Márketing: El ejemplo del té



La conquista de mercados exige una estrategia de marketing. En la Argentina, la mayoría de los esfuerzos apunta a los vinos de alta gama, con menor énfasis en los de media gama y poca atención a los “aspiracionales” que consumen interesados en ‘algo mejor’ que lo que denominado tradicionalmente ‘vino de mesa’. Y, buscan elevar el nivel en la medida en que su bolsillo se lo permita.

En los últimos años, la situación se ha complicado por la aparición de las cervezas ‘artesanales’, que han ido ganado mercado a costa del tramo ‘aspiracional’ del vino con apelativos que apuntan más a la experiencia de consumo que a los valores intrínsecos del líquido. Esta situación de competencia es similar a la que enfrenta la industria del té frente al café desde la aparición y expansión de cadenas como Starbucks, de modo que puede ser útil repasar las sugerencias de los expertos en marketing del té y analizar su posible adaptación al vino de costo más accesible que la media y alta gamas.

Una visita a Londres, más allá de las actuales restricciones por el Covid-19, resulta de inmediato en la experiencia visual que representa ver comercios dedicados a la infusión, con paredes repletas de opciones de té de las más variadas denominaciones y procedencias, como en las vinotecas. Sin embargo, el English Breakfast y el Earl Grey son las variedades que más se ofrecen, en los hoteles, aparte de herbales como la menta y la manzanilla. Y las encuestas revelan que el té constituye un ritual y que los compradores se aferran a un sabor que les guste, de las decenas disponibles, y compran sistemáticamente esa variedad en los supermercados.

De acuerdo a Statista, en 2019 el 33% de los usuarios británicos tomaron de 4 a 5 tazas de te por día: sólo 7% tomó una taza por día y 17% consumió dos, con igual porcentaje para tres tazas. A nivel mundial, es Turquía el país con mayor consumo, con 3,16 kg. de té por año, seguido por la República de Irlanda, con 2,19 Kg, y el Reino Unido con 1,94 Kg. Irán figura en cuarto lugar con 1,50 Kg. Según la Tea and Infusions Oerganisation, el consumo británico promedio es de 900 tazas por año, unas 2,46 por día por habitante.

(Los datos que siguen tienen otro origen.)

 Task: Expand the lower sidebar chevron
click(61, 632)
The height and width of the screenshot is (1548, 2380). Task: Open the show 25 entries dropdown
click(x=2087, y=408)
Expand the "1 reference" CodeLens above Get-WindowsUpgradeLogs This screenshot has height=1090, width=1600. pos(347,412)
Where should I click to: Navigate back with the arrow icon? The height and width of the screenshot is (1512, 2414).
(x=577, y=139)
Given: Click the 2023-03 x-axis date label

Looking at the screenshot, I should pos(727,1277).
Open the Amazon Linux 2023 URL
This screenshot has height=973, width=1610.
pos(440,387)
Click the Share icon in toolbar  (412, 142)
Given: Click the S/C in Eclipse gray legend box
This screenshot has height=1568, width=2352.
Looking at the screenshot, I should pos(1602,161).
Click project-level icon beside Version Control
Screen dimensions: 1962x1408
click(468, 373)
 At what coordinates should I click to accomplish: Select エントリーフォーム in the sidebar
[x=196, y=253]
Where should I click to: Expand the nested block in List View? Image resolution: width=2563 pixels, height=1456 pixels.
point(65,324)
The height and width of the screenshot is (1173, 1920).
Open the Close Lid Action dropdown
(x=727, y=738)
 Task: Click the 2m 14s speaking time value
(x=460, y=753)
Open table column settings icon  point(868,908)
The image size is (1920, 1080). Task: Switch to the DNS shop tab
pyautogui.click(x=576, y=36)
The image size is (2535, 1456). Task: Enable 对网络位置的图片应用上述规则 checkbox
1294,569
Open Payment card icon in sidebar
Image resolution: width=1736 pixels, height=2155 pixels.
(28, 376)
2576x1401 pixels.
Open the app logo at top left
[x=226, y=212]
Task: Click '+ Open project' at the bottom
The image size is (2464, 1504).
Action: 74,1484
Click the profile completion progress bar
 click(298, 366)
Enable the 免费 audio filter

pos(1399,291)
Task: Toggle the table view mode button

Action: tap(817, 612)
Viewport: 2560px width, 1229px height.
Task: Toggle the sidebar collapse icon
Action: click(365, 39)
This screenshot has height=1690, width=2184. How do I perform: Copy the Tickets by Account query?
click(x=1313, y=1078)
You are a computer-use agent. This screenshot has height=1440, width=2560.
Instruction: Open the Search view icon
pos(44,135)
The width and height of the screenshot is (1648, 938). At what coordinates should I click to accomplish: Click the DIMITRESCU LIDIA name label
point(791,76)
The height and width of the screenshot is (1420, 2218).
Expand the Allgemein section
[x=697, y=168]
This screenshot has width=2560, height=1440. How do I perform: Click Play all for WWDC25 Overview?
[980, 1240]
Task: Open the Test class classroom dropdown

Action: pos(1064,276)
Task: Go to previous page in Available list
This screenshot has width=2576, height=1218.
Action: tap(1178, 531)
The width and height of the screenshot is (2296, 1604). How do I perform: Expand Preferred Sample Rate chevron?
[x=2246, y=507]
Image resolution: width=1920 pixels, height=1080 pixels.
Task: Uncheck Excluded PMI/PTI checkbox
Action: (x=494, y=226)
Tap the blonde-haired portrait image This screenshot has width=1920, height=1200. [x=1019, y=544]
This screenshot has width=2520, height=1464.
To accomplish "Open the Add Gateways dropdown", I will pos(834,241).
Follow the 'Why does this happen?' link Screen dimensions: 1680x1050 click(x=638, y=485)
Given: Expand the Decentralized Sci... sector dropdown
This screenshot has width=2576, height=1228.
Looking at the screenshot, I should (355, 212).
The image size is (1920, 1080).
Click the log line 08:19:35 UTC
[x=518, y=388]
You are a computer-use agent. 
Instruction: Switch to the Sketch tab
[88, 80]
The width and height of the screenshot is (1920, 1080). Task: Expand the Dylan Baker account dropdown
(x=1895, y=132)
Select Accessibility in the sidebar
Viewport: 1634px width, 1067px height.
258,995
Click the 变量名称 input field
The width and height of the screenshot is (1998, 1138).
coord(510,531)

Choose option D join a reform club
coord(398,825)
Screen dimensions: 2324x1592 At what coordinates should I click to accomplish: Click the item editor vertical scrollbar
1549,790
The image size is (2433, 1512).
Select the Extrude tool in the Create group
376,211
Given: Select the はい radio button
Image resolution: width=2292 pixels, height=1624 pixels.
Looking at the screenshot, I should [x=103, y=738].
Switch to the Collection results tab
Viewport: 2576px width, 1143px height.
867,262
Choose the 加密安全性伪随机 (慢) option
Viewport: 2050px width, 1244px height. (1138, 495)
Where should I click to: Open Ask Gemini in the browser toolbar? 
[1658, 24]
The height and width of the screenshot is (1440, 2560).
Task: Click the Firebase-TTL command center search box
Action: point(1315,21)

Los motivos son varios. Fundamentalmente, es una bebida con tradición histórica: en el pasado remoto provenía de China y estaba reservada a la gente pudiente, hasta que un monopolio, la British East India Company, lo impuso como bebida nacional tras haber habido un traslado un tanto irregular de semillas desde China a la India. El té “negro” representa el 78% del total mundial. Otra razón de su aceptación es que mucha gente lo prefiere por ser la teína menos fuerte que la cafeína en el café y permitir consumo intenso, en tanto la ingesta de mucho café puede producir efectos secundarios perturbadores.

Un informe de la antropóloga Kate Fox mencionado por la BBC señala que las variedades más “fuertes” del té inglés son consumidas por ‘la clase trabajadora’, y la experiencia se va haciendo más ‘suave’ a medida que se sube en la escala social. La cantidad de azúcar agregada es igualmente significativa: ‘una cucharadita es sospechosa, a menos que usted haya nacido antes de 1955; dos, significan claramente que pertenece a la clase baja’. Con respecto a la leche agregada, anota que ‘tomar una taza de Lapsang Souchong –variedad con sabor ahumado— sin azúcar ni leche puede ser señal de ansiedad en la clase media’; La ‘nube’ de leche, unas gotas que suavizan el sabor sin afectarlo, es lo más aceptado.

La misma fuente analiza el tomar té como experiencia relajante: ‘Cuando una persona siente tensión o incomodidad ante lo que está haciendo o experimentando, hacer una pausa para prepararse un té es una escapatoria socialmente aceptada’. Este argumento fue utilizado en la Argentina en 1984 para promover La Virginia (‘Me tomo cinco minutos, me tomo un té’), y sigue siendo recordado por quienes sintonizaban televisión en aquella época.